The practice of midwifery in Morocco
The continued existence of midwifery in Morocco bears witness to its long history. Care in pregnancy and delivery has always been the business of women: the traditional birth attendants known as kablas were, and still are, respected and appreciated by the community. They are recognised for their role as confidantes and experts on women's bodies and infant care. The very nature of this care--centred on women, provided by women--inadvertently reinforces prevailing gender constructs in Moroccan society.
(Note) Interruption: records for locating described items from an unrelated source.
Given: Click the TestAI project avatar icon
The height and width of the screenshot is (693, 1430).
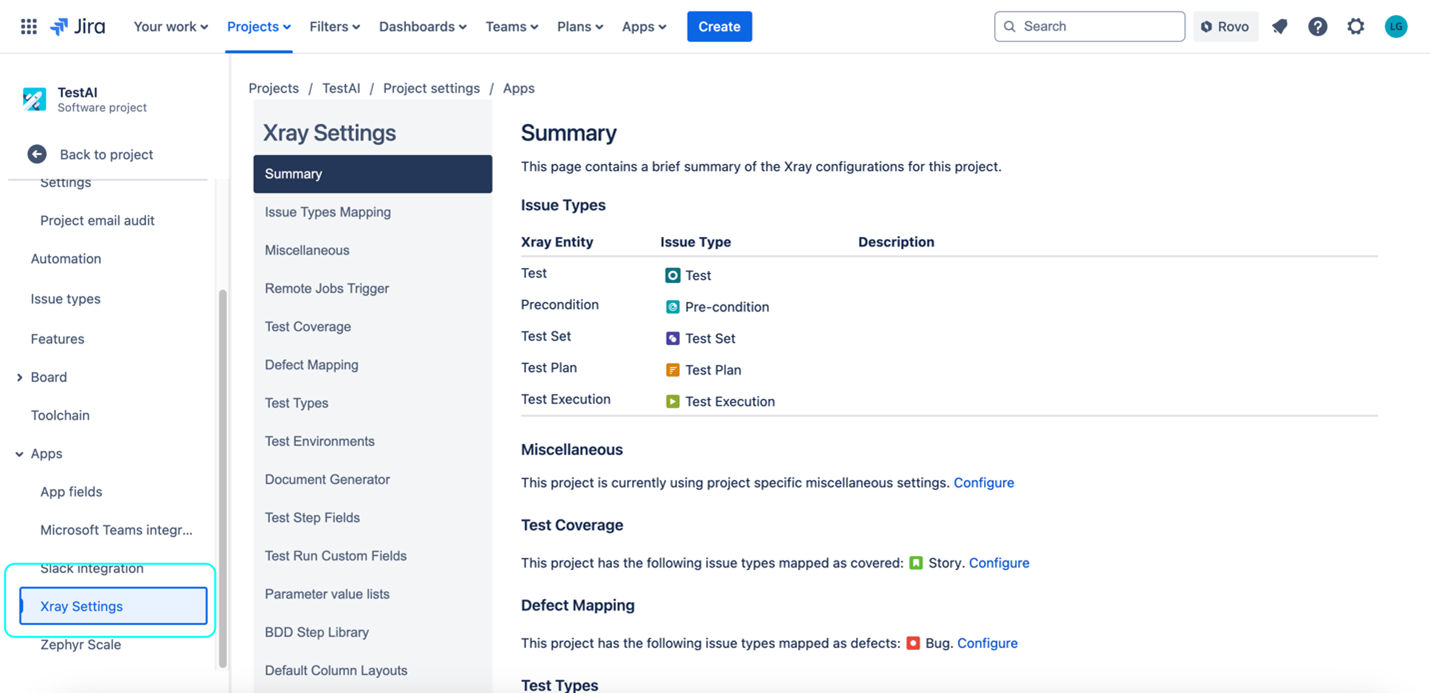Looking at the screenshot, I should coord(35,99).
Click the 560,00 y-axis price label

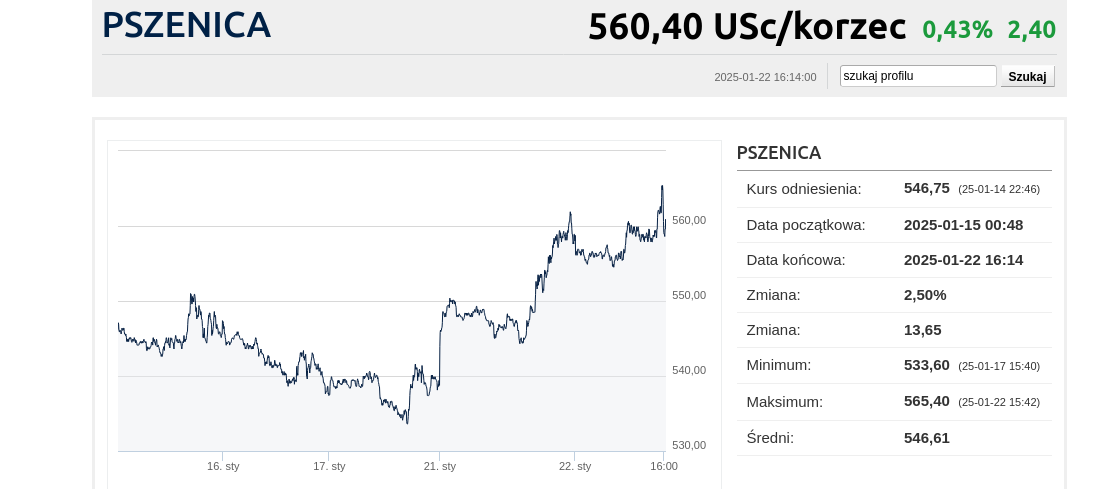(689, 220)
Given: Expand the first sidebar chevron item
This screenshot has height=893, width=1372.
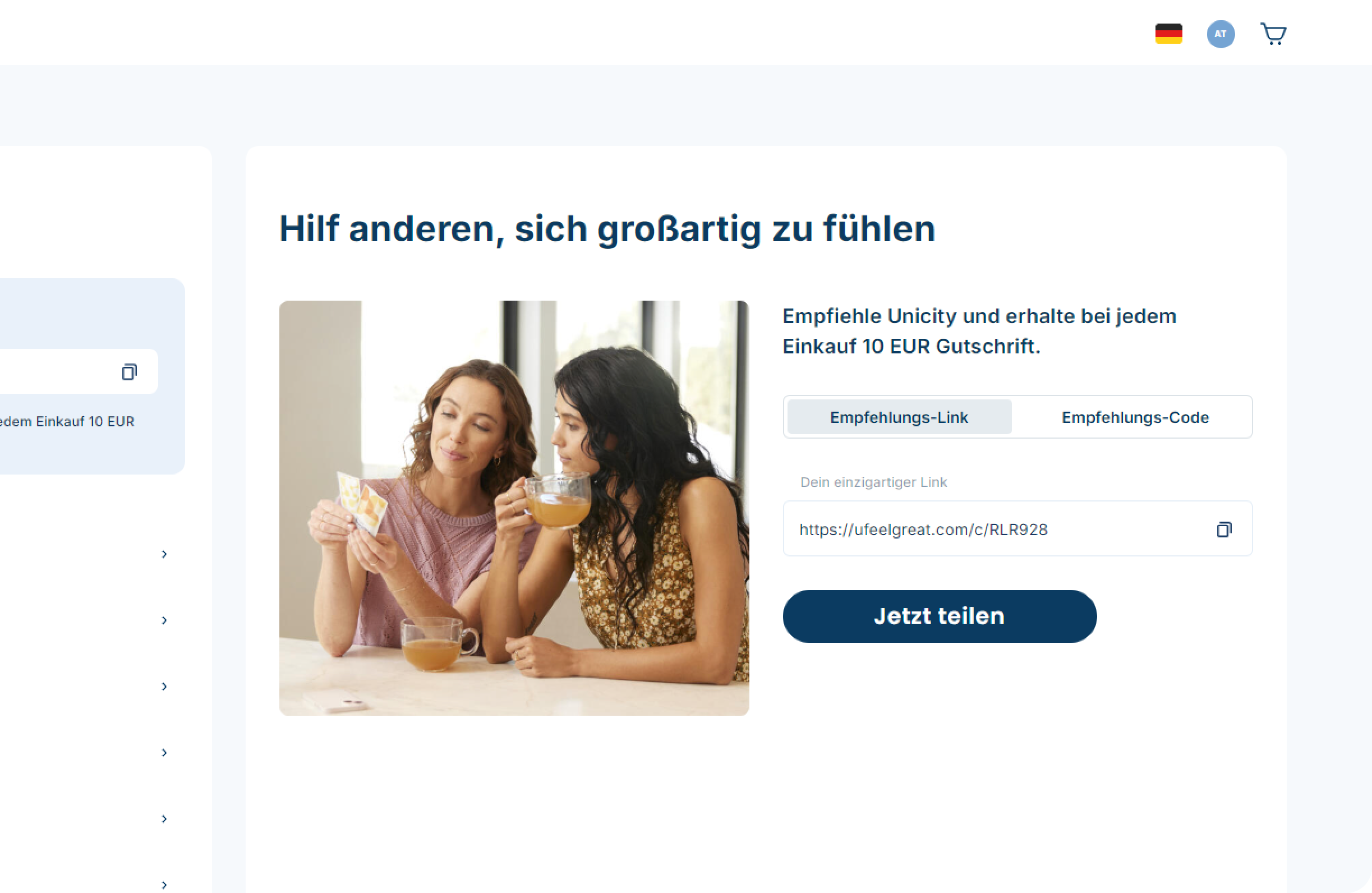Looking at the screenshot, I should coord(164,554).
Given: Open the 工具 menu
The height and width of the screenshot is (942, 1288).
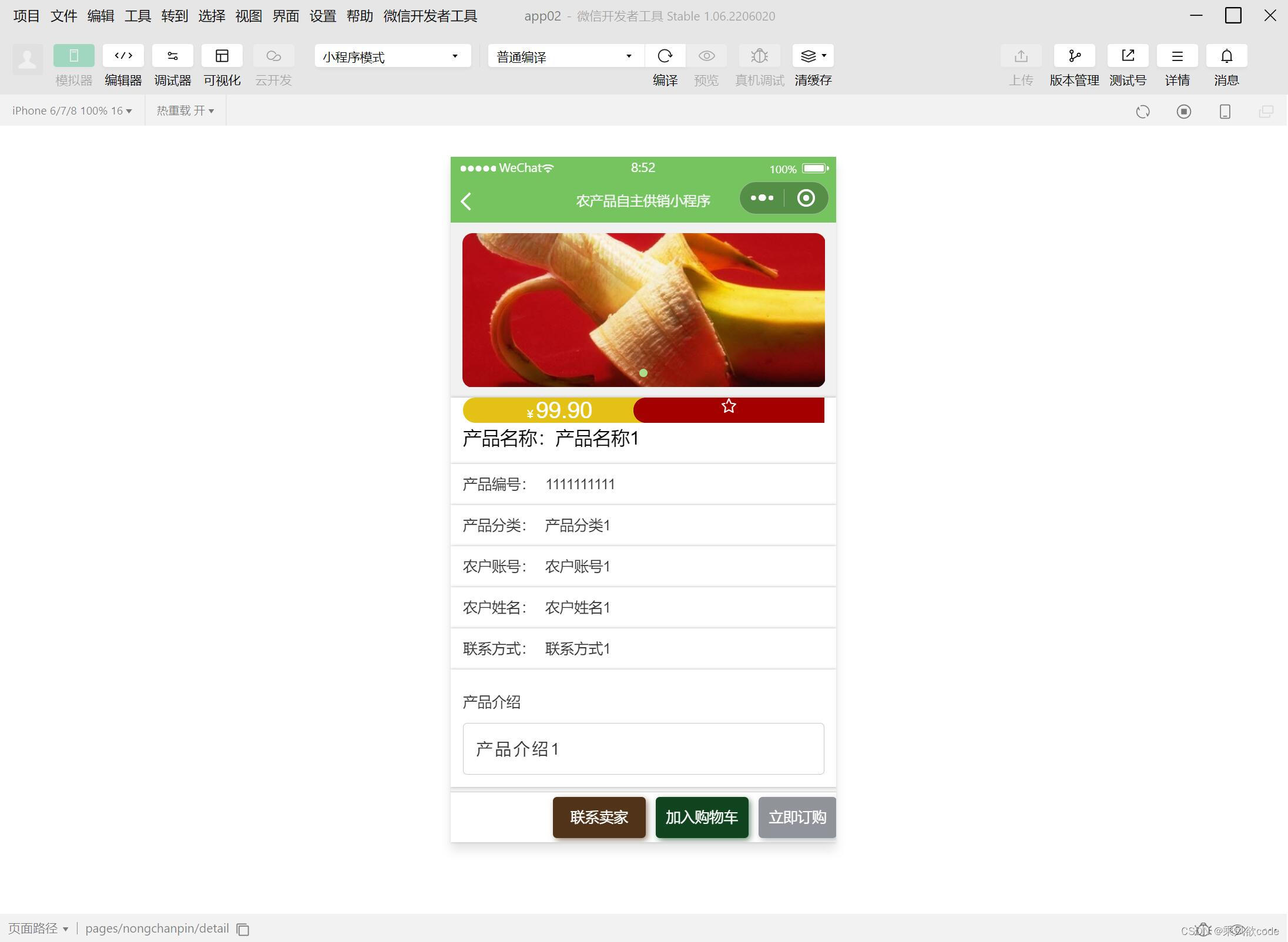Looking at the screenshot, I should coord(137,16).
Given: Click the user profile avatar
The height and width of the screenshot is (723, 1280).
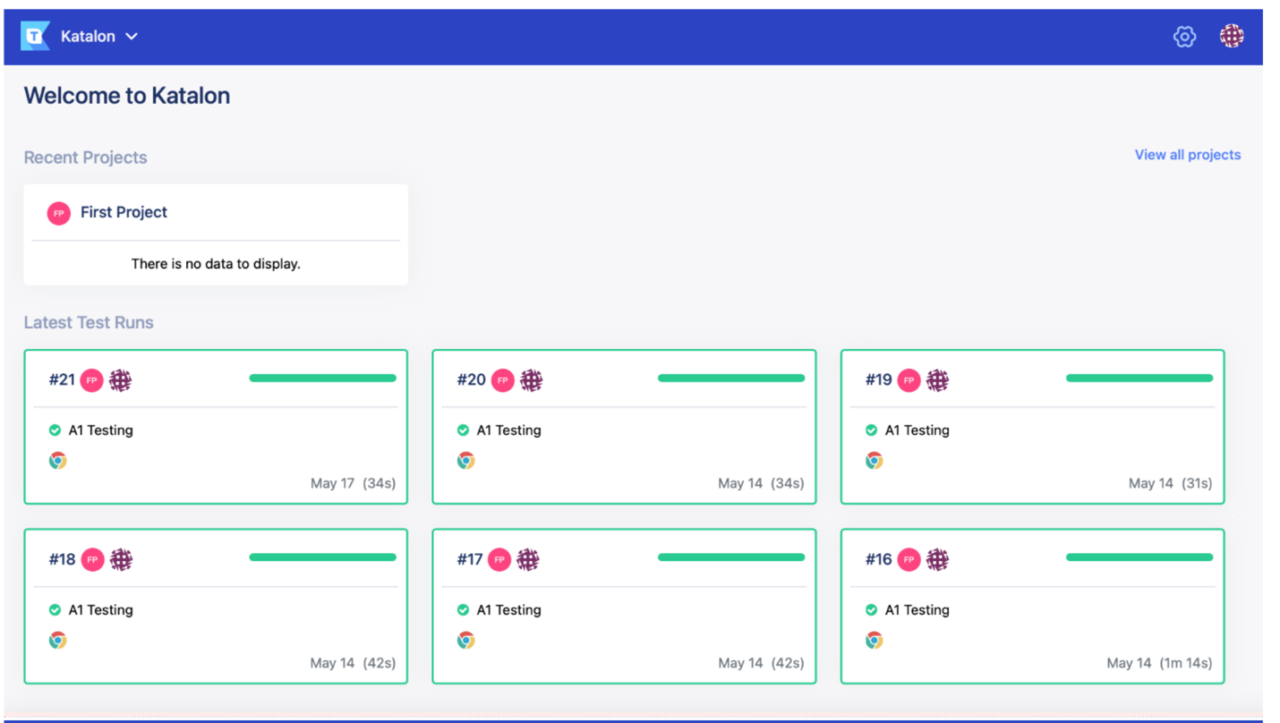Looking at the screenshot, I should 1231,35.
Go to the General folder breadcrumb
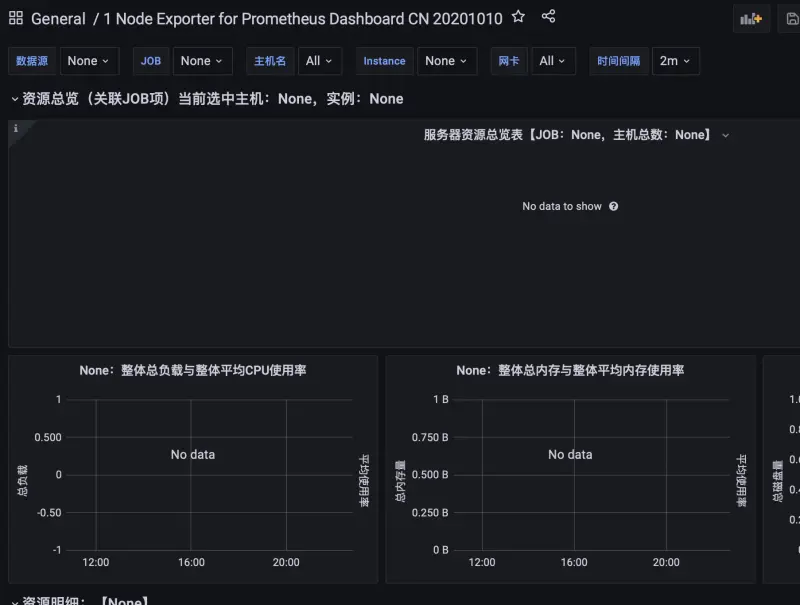Viewport: 800px width, 605px height. click(x=58, y=18)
Historically, male doctors have seldom provided obstetrical care in Morocco. In the 1960s, the task of 'monitoring pregnancy and delivering infants' was still the responsibility of 'female practitioners' ranging from auxiliaries to nurses acting under medical aegis. However, in response to a population explosion and thus an increase in pregnancy rates, male health care professionals, including physicians trained in fields other than midwifery, began to become involved in pre-, peri- and postnatal care. They did so primarily from a biomedical perspective.
Despite the emerging need for midwives in the community, only one official midwife training programme at the graduate level was instituted, in 1965, at the 'Ecole des Cadres' in Rabat. Geographic restrictions, stringent selection criteria and social constraints made this training inaccessible to most women. Inadequately sensitised to social conditions and the responsibilities that women face in this society, the graduate programme for midwives...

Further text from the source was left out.